* **Exercise task**: Count the lines below that contain the word "accomplish", and reply with that number alone.

* **Source data**:
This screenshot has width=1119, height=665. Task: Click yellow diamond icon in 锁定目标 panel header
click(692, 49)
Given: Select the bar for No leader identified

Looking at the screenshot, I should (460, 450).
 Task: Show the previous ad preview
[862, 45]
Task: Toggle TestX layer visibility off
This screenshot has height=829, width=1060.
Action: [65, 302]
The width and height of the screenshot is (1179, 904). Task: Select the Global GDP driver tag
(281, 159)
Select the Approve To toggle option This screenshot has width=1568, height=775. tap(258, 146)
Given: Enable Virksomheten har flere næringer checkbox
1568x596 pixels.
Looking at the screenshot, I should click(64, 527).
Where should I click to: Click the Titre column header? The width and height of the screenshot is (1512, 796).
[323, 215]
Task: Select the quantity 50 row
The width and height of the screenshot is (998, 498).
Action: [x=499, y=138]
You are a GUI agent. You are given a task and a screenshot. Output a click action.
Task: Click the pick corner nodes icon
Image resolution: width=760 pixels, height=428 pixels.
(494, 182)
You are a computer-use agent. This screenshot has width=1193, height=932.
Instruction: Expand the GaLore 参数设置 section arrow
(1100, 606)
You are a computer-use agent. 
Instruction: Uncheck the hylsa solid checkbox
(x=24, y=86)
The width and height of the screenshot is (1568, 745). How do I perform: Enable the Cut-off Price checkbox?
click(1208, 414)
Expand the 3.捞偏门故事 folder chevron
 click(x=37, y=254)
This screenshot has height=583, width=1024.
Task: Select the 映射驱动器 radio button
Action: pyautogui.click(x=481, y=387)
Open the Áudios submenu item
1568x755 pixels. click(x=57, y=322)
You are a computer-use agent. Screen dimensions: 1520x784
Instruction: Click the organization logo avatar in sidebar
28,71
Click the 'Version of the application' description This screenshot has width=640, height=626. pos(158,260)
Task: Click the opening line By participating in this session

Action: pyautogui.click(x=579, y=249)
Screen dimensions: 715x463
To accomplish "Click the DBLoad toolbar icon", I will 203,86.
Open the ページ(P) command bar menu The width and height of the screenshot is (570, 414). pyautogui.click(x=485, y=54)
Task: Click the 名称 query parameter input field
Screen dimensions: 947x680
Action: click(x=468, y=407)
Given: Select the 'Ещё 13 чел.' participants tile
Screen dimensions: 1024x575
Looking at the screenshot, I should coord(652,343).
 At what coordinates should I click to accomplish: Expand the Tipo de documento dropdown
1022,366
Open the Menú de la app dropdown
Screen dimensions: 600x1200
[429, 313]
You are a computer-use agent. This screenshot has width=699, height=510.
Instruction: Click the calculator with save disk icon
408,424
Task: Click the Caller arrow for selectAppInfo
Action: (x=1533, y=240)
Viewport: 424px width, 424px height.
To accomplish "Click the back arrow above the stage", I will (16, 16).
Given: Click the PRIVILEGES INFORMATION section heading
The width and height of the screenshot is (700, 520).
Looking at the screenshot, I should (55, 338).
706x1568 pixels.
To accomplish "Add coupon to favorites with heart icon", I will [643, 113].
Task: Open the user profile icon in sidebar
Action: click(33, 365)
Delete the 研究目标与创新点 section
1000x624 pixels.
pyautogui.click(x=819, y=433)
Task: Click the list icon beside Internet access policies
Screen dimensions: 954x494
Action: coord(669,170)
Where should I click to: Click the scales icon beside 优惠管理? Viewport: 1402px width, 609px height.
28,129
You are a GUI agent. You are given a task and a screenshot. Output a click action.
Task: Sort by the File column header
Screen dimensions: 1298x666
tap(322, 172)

* **Task solution**: 4